___ Quoted text ___
The reasonableness of a police-power regulation is primarily a matter of legislative determination and the courts will not interfere unless the exercise of the legislative judgment is manifestly unreasonable and a clear abuse of discretion. A court will not hold an ordinance void as unreasonable where there is room for a fair difference of opinion on the question, even though the correctness of the legislative judgment may be doubtful and the court may regard the ordinance as not the best which might be adopted for the purpose. Father Basil's Lodge, Inc. v. City of Chicago, 393 Ill. 246, 257; and Klever Shampay Karpet Kleaners v. City of Chicago, 323 Ill. 368.
[5, 6] Plaintiffs maintain that section 28-12, in prescribing that each public passenger vehicle operated by a cabman be insured in the amount of $50,000 against liability for injuries or death to any person and in the amount of $100,000 for injuries or death to more than one person in more than one accident, is unreasonable, unjust and discriminatory, and that it is in contravention of sec. 59, ch. 95 1/2, Ill. Rev. Stat. 1951 (sec. 42a of the Motor Vehicle Act) [Jones Ill. Stats. Ann. 85.057] and is an oppressive exercise of the police power. Plaintiffs point out that the Injuries Act limits liability for death of one person to $20,000 and that sec. 42a of the Motor Vehicle Act states that the policy of insurance for carriers of passengers shall insure such owner for $15,000. There is no conflict between section 28-12 of the ordinance and section 42a of the Motor Vehicle Act. The only difference between the Motor Vehicle Act and the ordinance is in the amount of insurance required. An ordinance, because of local conditions, may impose more rigorous or definite regulations under a proper delegation of power in addition to those imposed by the State. Dean Milk Co. v. City of Chicago, 385 Ill. 565; and City of Chicago v. Union Ice Cream Co., 252 Ill. 311. In our opinion the $50,000 and $100,000 public liability insurance requirement is not oppressive or unreasonable.
___ Dataset content ___
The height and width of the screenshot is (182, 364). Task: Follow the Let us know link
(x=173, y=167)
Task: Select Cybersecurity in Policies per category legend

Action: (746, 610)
___
* Short exercise:
Write out the part of the opinion on the Chicago cab insurance ordinance that begins at the words "The reasonableness of" and stops after "323 Ill. 368.". The data play no part in this exercise.

* Task output:
The reasonableness of a police-power regulation is primarily a matter of legislative determination and the courts will not interfere unless the exercise of the legislative judgment is manifestly unreasonable and a clear abuse of discretion. A court will not hold an ordinance void as unreasonable where there is room for a fair difference of opinion on the question, even though the correctness of the legislative judgment may be doubtful and the court may regard the ordinance as not the best which might be adopted for the purpose. Father Basil's Lodge, Inc. v. City of Chicago, 393 Ill. 246, 257; and Klever Shampay Karpet Kleaners v. City of Chicago, 323 Ill. 368.